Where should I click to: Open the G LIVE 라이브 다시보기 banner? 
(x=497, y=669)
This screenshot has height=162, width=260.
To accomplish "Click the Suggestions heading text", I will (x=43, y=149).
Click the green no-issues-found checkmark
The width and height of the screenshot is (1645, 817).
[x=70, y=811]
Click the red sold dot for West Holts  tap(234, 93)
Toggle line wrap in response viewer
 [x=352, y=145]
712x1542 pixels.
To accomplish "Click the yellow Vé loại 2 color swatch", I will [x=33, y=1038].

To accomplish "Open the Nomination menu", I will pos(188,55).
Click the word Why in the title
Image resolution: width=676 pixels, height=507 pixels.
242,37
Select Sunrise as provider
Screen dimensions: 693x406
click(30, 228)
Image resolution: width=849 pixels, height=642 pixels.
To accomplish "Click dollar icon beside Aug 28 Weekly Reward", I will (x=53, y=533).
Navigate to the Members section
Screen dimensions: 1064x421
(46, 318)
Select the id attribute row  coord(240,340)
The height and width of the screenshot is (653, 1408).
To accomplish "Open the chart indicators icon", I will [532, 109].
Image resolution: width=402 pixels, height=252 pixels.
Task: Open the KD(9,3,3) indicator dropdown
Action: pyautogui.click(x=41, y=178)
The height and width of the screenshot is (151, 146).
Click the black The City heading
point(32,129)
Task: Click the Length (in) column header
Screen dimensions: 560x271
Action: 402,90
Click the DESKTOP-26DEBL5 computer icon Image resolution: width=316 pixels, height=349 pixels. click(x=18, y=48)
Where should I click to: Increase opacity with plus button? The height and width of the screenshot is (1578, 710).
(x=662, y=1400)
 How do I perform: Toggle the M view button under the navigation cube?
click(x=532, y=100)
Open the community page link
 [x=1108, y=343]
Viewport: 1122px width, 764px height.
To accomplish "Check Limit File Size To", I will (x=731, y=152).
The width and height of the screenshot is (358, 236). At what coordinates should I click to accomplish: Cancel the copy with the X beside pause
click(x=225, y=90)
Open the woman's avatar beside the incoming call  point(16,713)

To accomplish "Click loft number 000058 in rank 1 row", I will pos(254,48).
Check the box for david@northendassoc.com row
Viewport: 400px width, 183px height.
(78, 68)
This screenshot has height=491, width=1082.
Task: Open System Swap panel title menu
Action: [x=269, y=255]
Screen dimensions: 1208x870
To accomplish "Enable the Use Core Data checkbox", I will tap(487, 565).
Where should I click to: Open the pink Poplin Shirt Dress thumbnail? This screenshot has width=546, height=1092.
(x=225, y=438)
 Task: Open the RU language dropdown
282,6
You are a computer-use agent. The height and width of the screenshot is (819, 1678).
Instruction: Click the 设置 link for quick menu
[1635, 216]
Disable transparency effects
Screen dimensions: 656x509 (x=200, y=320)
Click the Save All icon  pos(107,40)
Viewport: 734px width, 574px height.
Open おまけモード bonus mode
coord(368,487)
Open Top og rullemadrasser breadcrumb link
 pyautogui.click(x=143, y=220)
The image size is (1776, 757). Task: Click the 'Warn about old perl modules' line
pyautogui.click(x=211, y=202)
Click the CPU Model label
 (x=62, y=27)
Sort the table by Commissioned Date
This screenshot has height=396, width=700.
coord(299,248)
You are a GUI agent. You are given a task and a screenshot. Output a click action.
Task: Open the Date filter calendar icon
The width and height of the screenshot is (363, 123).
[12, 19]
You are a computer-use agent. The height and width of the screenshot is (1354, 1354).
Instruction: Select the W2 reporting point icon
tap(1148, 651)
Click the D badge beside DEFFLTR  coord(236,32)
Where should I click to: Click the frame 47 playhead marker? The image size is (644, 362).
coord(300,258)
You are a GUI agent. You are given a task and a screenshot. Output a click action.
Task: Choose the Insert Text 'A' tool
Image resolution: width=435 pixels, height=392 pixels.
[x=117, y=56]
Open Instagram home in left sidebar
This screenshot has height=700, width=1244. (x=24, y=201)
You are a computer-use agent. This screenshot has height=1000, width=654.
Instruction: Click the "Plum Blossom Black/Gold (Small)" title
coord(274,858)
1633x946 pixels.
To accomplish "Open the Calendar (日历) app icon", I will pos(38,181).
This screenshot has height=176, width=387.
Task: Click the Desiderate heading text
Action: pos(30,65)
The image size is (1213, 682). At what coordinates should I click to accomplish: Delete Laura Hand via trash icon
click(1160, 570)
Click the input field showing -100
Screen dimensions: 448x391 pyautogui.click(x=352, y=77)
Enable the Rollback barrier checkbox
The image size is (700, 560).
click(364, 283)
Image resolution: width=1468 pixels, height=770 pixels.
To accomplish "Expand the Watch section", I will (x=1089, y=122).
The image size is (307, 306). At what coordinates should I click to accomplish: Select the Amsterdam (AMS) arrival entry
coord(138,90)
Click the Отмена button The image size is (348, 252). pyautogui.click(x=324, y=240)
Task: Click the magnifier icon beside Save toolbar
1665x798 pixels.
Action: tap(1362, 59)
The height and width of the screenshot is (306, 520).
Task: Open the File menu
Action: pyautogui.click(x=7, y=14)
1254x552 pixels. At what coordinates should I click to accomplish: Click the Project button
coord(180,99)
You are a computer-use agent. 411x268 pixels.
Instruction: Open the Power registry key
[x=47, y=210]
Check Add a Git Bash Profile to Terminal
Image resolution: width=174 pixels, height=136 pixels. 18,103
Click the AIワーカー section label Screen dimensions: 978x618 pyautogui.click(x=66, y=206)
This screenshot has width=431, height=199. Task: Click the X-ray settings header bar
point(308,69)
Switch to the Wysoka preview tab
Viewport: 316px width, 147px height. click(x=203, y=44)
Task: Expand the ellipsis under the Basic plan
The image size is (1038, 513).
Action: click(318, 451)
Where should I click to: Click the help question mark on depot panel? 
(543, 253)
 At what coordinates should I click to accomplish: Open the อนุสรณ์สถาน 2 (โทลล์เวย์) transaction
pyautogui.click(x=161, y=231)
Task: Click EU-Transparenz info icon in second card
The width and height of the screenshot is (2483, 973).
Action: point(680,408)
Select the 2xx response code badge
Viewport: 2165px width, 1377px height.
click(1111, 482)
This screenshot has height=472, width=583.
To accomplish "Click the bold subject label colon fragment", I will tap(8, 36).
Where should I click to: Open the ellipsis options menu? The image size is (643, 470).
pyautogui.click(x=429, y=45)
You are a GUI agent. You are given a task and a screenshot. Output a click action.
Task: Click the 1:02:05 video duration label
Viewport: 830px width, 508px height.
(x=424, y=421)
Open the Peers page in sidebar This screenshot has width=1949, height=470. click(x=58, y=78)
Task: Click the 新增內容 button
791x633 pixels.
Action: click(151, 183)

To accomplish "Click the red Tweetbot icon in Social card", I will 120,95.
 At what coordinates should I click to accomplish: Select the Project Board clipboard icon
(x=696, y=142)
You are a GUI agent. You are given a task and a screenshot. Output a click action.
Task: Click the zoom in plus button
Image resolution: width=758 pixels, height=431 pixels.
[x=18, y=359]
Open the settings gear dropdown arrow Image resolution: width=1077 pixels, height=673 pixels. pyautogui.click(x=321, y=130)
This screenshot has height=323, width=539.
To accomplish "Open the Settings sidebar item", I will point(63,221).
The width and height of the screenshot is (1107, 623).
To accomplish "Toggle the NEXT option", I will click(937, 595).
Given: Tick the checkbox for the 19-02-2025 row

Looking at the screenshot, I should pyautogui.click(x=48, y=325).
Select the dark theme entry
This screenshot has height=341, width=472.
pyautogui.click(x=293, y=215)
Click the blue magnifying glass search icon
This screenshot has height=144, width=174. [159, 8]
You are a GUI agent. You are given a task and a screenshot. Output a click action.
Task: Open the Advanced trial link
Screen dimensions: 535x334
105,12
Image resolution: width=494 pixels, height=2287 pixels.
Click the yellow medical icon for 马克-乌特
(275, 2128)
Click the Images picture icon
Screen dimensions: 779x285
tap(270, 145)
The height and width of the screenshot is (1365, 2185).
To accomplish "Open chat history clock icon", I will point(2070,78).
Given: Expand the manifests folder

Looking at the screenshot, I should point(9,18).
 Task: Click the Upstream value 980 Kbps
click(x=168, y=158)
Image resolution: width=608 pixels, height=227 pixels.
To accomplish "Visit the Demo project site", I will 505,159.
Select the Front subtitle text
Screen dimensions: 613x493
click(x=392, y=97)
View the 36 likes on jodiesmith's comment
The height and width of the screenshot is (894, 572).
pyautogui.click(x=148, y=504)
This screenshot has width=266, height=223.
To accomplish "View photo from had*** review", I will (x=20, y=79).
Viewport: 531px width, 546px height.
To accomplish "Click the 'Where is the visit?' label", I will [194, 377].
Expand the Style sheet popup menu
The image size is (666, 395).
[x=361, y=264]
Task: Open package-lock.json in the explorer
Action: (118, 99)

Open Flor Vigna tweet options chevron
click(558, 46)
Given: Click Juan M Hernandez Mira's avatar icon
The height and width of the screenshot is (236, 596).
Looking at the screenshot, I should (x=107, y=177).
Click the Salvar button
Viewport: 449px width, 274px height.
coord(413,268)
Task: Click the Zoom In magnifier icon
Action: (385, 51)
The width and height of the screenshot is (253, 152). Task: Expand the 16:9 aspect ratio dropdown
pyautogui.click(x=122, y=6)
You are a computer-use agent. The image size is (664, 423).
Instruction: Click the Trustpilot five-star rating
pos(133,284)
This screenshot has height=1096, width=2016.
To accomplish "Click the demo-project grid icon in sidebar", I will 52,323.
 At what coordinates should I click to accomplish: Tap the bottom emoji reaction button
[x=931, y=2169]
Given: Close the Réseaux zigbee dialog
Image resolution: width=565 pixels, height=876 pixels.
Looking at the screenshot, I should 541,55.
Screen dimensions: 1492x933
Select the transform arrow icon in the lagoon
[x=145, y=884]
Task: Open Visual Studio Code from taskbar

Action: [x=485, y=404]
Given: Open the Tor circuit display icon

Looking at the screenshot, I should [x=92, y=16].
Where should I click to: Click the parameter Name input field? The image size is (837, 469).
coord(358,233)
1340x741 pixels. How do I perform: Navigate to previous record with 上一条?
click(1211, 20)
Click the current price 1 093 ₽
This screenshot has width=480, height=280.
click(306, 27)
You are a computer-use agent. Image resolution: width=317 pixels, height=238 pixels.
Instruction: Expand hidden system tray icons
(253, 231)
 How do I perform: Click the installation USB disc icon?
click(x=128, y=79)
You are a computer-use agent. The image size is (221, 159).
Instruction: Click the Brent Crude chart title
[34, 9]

*Exercise aim*:
Starting at the record containing "The image size is (1776, 757)." and ending at the one containing "coord(299,248)", rewrite those records with "label" switched to "caption" and nothing else changed.

*Response below*:
The image size is (1776, 757). Task: Click the 'Warn about old perl modules' line
pyautogui.click(x=211, y=202)
Click the CPU Model caption
 (x=62, y=27)
Sort the table by Commissioned Date
This screenshot has height=396, width=700.
coord(299,248)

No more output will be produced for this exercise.